◆ 原文摘录:
WebRTC API 之 Media Capture

Abstract

Media Capture

Authors

Walter Fan

Status

WIP as draft

Updated

2024-08-21

Overview

WebRTC(Web 实时通信)是一种技术,它使 Web 应用程序和站点能够捕获和可选地流式传输音频和/或视频媒体,以及在不需要中介的情况下在浏览器之间交换任意数据。 包含 WebRTC 的一组标准使得共享数据和执行点对点电话会议成为可能,而无需用户安装插件或任何其他第三方软件。

WebRTC 有多种用途;它们与 Media Capture 和 Streams API 一起为 Web 提供强大的多媒体功能,包括支持音频和视频会议、文件交换、屏幕共享、身份管理以及与传统电话系统的接口,包括支持发送 DTMF(按键拨号)信号。可以在不需要任何特殊驱动程序或插件的情况下建立对等点之间的连接,并且通常可以在没有任何中间服务器的情况下建立。

WebRTC 所提供的 API 可分为如下三大类

  1. Media Capture and Streams API

媒体流捕获相关的 API

媒体流可以由任意数量的媒体信息轨道组成;轨道由基于 MediaStreamTrack 接口的对象表示,可能包含多种类型的媒体数据之一,包括音频、视频和文本(例如字幕甚至章节名称)。大多数流至少包含一个音频轨道,可能还有一个视频轨道,可用于发送和接收实时媒体或存储的媒体信息(例如流媒体电影)。

  1. RTCPeerConnection

两个对等点之间的连接由 RTCPeerConnection 接口表示。一旦使用 RTCPeerConnection 建立并打开连接,就可以将媒体流 (MediaStreams) 和/或数据通道 (RTCDataChannels) 添加到连接中。

◆ 任务要求 1: 根据原文摘录,媒体流中的轨道由基于哪个接口的对象来表示?
◆ 任务要求 2: 照抄原文摘录中的一段文字,从含有“媒体流捕获相关的 API”的地方开始,到“和/或数据通道 (RTCDataChannels) 添加到连接中。”之后停止。
◆ 任务要求 3: 把原文摘录中以“WebRTC 有多种用途”开头的那一段改写成简短的要点列表,保留主要事实。

◆ 已知信息:
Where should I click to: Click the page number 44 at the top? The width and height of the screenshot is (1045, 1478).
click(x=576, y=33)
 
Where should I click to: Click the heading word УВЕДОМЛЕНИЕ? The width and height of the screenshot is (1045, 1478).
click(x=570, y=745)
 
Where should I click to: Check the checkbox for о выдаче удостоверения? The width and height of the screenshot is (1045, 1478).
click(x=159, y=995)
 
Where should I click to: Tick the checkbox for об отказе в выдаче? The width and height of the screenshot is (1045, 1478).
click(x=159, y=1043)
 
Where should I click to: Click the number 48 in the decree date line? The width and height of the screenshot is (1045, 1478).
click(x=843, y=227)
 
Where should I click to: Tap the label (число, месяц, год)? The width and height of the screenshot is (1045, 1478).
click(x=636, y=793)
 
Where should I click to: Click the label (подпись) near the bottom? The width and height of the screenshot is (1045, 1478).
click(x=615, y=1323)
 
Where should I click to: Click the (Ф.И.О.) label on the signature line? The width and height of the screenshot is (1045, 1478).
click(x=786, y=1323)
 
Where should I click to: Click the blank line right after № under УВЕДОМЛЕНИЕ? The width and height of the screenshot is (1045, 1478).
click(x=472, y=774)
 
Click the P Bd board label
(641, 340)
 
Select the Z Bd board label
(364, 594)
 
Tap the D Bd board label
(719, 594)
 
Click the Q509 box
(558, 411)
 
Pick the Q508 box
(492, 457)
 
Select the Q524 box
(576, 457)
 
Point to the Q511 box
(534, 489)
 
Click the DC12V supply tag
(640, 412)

◆ 输出结果 1: MediaStreamTrack 接口。

◆ 输出结果 2:
媒体流捕获相关的 API

媒体流可以由任意数量的媒体信息轨道组成;轨道由基于 MediaStreamTrack 接口的对象表示,可能包含多种类型的媒体数据之一,包括音频、视频和文本(例如字幕甚至章节名称)。大多数流至少包含一个音频轨道,可能还有一个视频轨道,可用于发送和接收实时媒体或存储的媒体信息(例如流媒体电影)。

  1. RTCPeerConnection

两个对等点之间的连接由 RTCPeerConnection 接口表示。一旦使用 RTCPeerConnection 建立并打开连接,就可以将媒体流 (MediaStreams) 和/或数据通道 (RTCDataChannels) 添加到连接中。

◆ 输出结果 3:
- WebRTC 与 Media Capture 和 Streams API 一起为 Web 提供强大的多媒体功能。
- 用途包括音频和视频会议、文件交换、屏幕共享、身份管理,以及与传统电话系统的接口(包括发送 DTMF 按键拨号信号)。
- 对等点之间建立连接不需要特殊驱动程序或插件,通常也不需要中间服务器。